A middle-aged, bald-headed man stepped forward and nodded. He wore an old, multi-stained overcoat, fingerless Albert Steptoe gloves and a tightly wound woolly scarf as if he expected a sudden winter. His face was unlined, as if he rarely used it, but sticky marks around his mouth marked him as a sweet-addict. He held a paper bag, and was chain-chewing liquorice allsorts.
“Sewell Head,” said Gene, tapping her temple. “He’s one of the clever ones. And one of theirs. Derek Leech fetched him out of a sweet shop. Ask him anything, and he’ll know.”
“What’s Transhumance?” asked Jamie.
“A form of vertical livestock rotation, practised especially in Switzerland,” said Sewell Head, popping a pink coconut wheel into his mouth. “Also a London-based popular music group that has never released a record or played to an audience of more than fifty people.”
“Fifty is a record for some venues, pal.”
“I told you he’d know,” said
Gene. “Does he look evil to you? Or is Hannah Arendt right about banality. He’s behaved himself so far. No decapitated kittens. The others are undecideds, not ours, not theirs. Wavering.”
“I’m not wavering,” said the other girl, Susan. “I’m neutral.”
She wore jeans and a purple T-shirt, and hid behind her long brown hair. She tanned like most other people and had pinkish sunburn scabs on her arms. Jamie wondered if he’d seen her before. She must be a year or two older than him, but gave off a studenty vibe.
“Susan Rodway,” explained Gene. “You might remember her from a few years ago. She was on television, and there was a book about her. She was a spoon-bender. Until she stopped.”

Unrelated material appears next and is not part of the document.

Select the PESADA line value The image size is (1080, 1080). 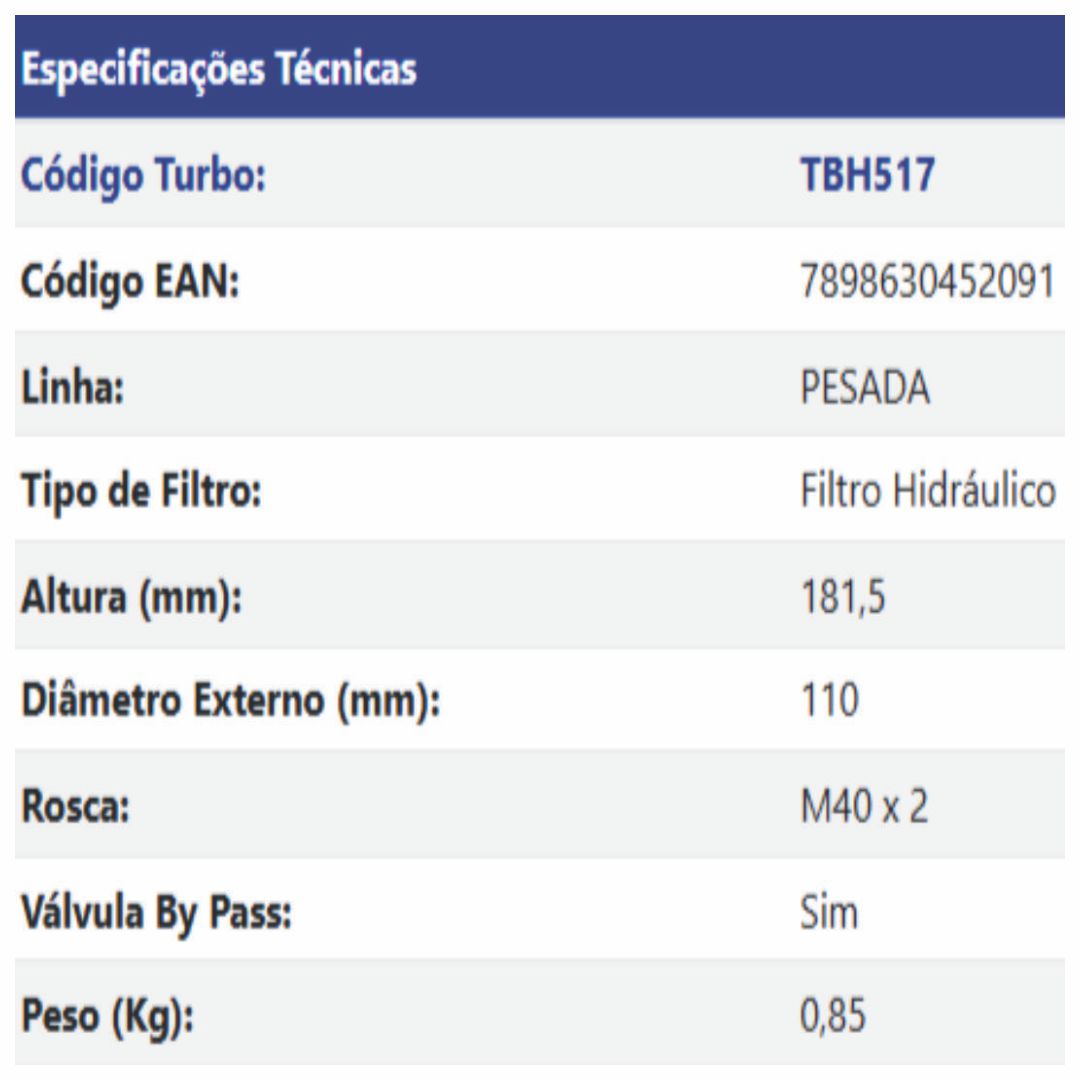click(x=865, y=388)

“It wore off,” said the girl, shrugging
“That’s her story, and she’s sticking to it. According to tests, she’s off the ESP charts. Psychokinesis, pyrokinesis, psychometry, telepathy, levitation, clairvoyance, clairaudience. She has senses they don’t even have Latin names for yet. Can hard-boil an egg with a nasty look.”
Susan waved her hands comically, and nothing happened.

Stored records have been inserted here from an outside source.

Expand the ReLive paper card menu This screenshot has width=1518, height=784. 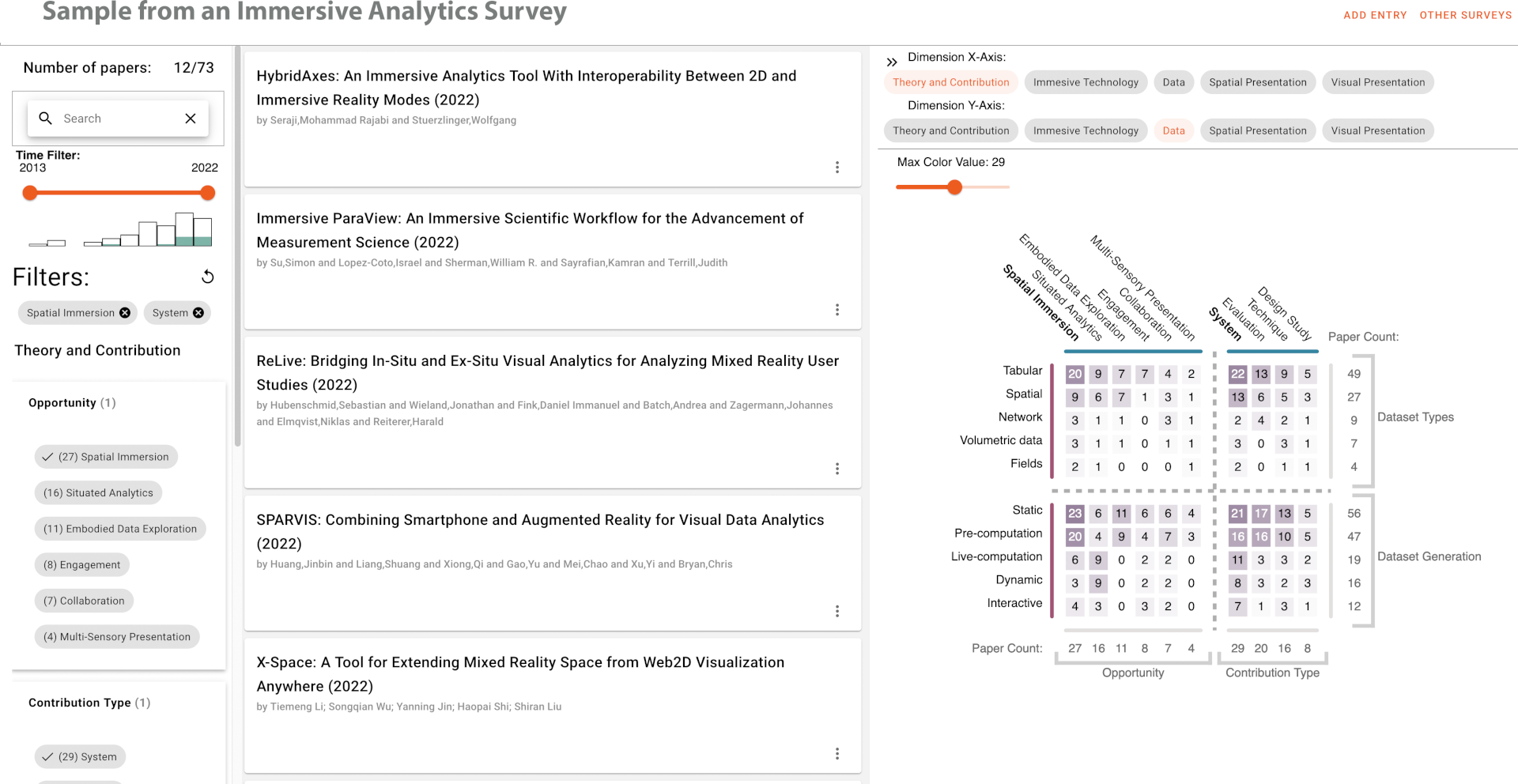point(837,469)
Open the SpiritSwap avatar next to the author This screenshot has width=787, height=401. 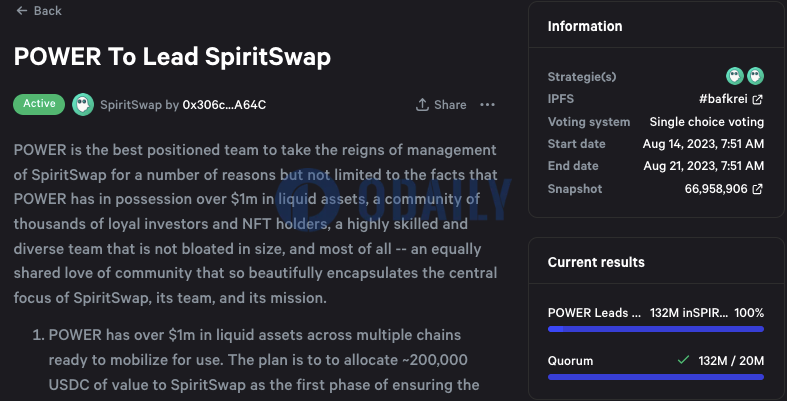(x=83, y=104)

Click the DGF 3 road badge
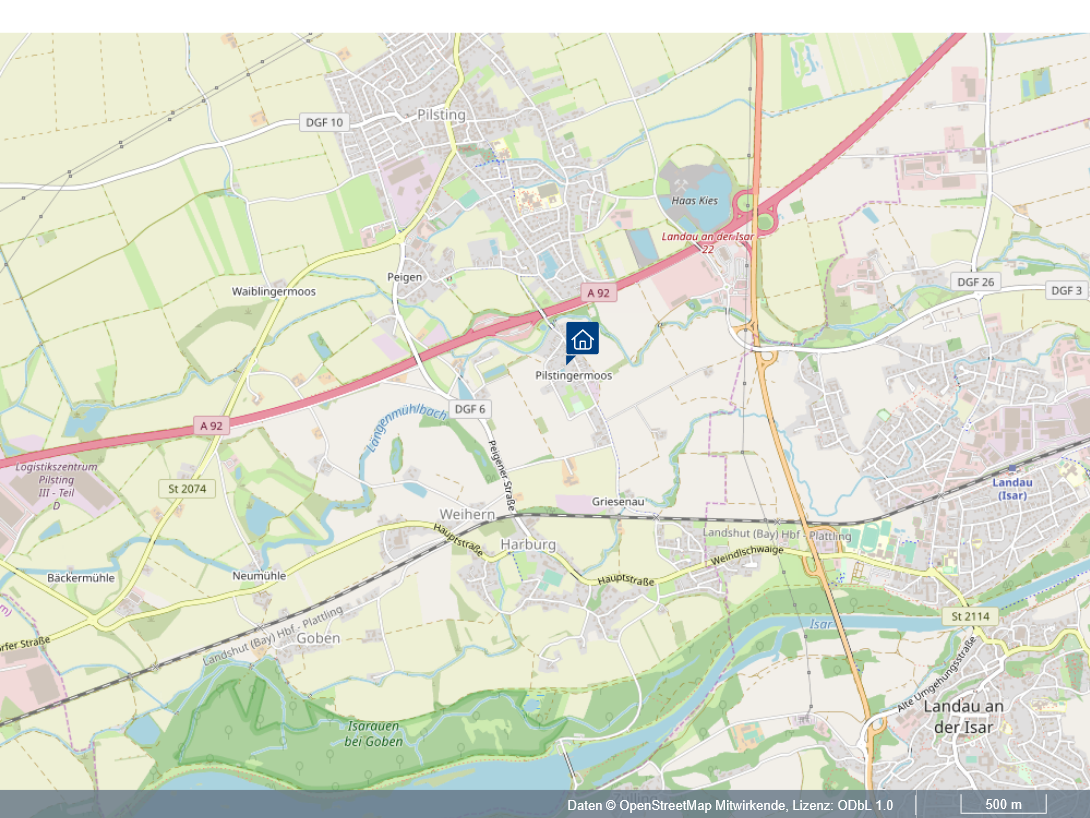pyautogui.click(x=1066, y=291)
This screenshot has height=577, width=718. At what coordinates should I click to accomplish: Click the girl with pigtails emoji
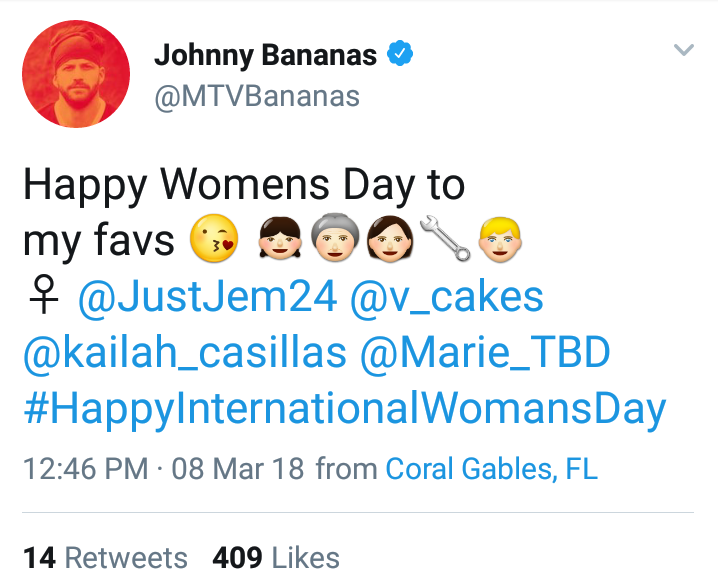(x=280, y=238)
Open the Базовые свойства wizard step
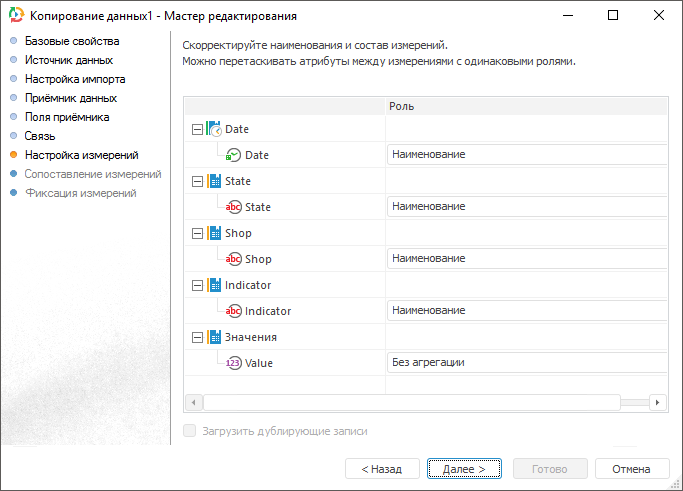 (72, 41)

“She’s pretending to be normal,” said Gene. “Probably reading your mind right now.”
Irritated, Susan snapped. “One mind I can’t read, Gene, is yours. So we’ll have to fall back on the fount of all factoids. Mr Head . . . what can you tell us about Geneviève Dieudonné?”

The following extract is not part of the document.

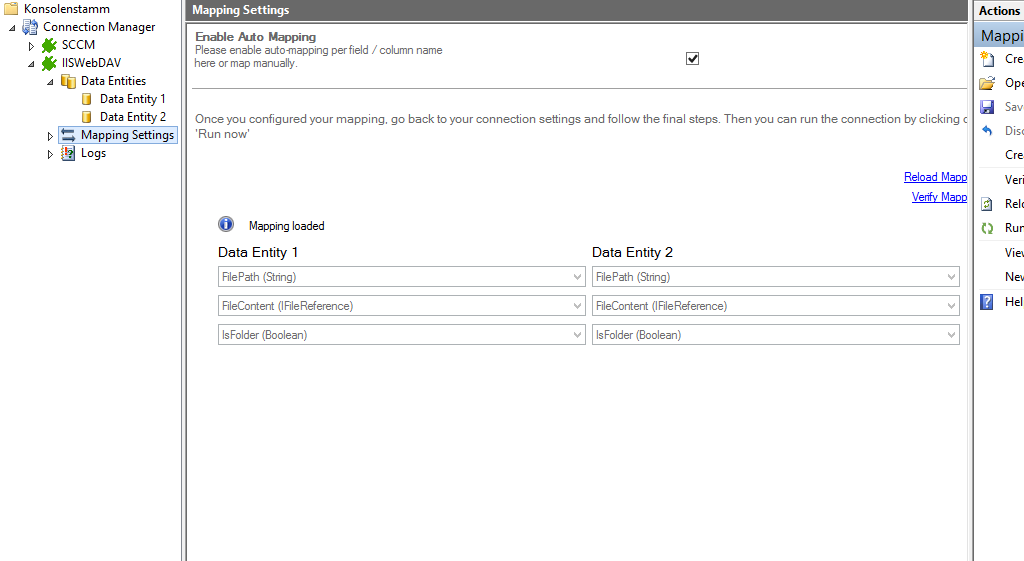Click the Logs notebook icon

click(x=68, y=153)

Sewell Head paused in mid-chew, as if collecting a ledger from a shelf in his mental attic, took a deep breath, and began “Born in 1416, in the Duchy of Burgundy, Geneviève is mentioned in . . .”
“That’s quite enough of that,” said Gene, shutting him off.
Jamie couldn’t help noticing how sharp the woman’s teeth were. Did she have the ghost of a French accent?
“I’m Keith Marion,” said the kid in the group, smiling nervously. It didn’t take ESP to see he was trying to smooth over an awkward moment. “Undecided.”
He stuck out his hand, which Jamie shook. He had a plastic tag around his wrist. Even looking straight at Keith, Jamie couldn’t fix a face in his mind. The tag was the only thing about him he could remember.